***** The data

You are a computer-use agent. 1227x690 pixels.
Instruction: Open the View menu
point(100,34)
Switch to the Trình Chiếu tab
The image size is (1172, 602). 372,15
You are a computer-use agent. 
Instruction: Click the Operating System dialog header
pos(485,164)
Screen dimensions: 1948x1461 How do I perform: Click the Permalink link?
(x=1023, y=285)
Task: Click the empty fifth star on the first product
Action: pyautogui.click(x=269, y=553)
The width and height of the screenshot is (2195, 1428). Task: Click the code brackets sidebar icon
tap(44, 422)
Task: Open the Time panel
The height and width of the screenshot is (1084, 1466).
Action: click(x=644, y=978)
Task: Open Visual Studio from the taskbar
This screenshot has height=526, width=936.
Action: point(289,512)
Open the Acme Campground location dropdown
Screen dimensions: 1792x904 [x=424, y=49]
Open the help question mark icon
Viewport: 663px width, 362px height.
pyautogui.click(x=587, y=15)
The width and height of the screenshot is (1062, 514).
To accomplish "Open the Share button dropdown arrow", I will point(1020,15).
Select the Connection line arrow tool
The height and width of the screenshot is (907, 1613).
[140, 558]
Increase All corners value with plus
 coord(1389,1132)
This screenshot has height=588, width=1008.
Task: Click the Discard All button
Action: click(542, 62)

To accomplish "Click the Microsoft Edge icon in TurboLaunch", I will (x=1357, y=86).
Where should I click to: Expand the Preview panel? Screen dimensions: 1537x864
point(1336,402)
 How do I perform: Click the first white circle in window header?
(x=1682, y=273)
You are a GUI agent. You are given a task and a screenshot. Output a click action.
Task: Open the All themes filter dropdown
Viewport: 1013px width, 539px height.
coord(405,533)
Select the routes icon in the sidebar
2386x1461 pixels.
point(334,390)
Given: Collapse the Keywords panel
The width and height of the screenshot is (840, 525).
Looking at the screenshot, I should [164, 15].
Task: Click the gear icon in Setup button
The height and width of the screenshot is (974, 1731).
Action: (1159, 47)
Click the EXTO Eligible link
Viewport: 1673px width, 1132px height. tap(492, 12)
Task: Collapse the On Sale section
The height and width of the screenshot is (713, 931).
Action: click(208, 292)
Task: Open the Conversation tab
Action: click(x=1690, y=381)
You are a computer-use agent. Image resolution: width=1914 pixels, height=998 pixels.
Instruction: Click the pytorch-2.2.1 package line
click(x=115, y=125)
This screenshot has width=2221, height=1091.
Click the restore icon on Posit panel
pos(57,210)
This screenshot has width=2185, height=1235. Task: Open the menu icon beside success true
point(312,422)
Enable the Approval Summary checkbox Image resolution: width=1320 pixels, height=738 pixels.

**********

> _Work to complete_
The lines above from the one with "Instruction: Open the View menu" through the one with "Task: Open Visual Studio from the taskbar" are to be duplicated exactly, ends included, with nothing added.

> _The answer_
Instruction: Open the View menu
point(100,34)
Switch to the Trình Chiếu tab
The image size is (1172, 602). 372,15
You are a computer-use agent. 
Instruction: Click the Operating System dialog header
pos(485,164)
Screen dimensions: 1948x1461 How do I perform: Click the Permalink link?
(x=1023, y=285)
Task: Click the empty fifth star on the first product
Action: pyautogui.click(x=269, y=553)
The width and height of the screenshot is (2195, 1428). Task: Click the code brackets sidebar icon
tap(44, 422)
Task: Open the Time panel
The height and width of the screenshot is (1084, 1466).
Action: click(x=644, y=978)
Task: Open Visual Studio from the taskbar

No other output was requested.